The tall man on stage with a broadbrimmed hat on his head, an acoustic guitar in his hands and exotic mutton chops on his face sermonizes about an epidemic, vouches for the Sears, Roebuck & Co. catalogue and belittles the hipsters “who base their identities on their record collections.” When he says “the rich will be made to pay,” the woman behind the bar counting money from her till mutters, “Oh, really.”

Is this 1929, or is it 2022? The answer is yes.
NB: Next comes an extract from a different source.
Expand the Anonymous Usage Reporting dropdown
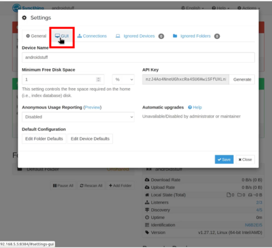Viewport: 272px width, 248px height. click(x=78, y=117)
Montreal roots-music artist Andrew McClelland (known professionally as Li’l Andy) is in character at Toronto’s Dakota Tavern as Hezekiah Procter, a fictional creation of his. He’s backed by a band dubbed the Hash House Serenaders, who play waltzes and bygone styles on fiddles, banjos, tubas, jaw-harps and kazoos. McClelland as Procter talks about Toronto churches and points out the women in the audience wearing their “simple peasant blouses.” Then he sings Crib-House Drip, a jaunty song about the perils of visiting brothels.

The period-specific performance is the final stop in a short tour of intimate venues including Irene’s Pub in Ottawa and the Sadleir House Dining Hall in Peterborough, Ont. As much performance art as it is a concert, old-timey music has never been more fun-timey.

It’s all part of The Complete Recordings of Hezekiah Procter (1925-1930), an ambitious box-set project that includes a 127-page booklet that McClelland describes as a “novel in liner note form.” The theatrical live show, with all band members in character, has been a tricky undertaking.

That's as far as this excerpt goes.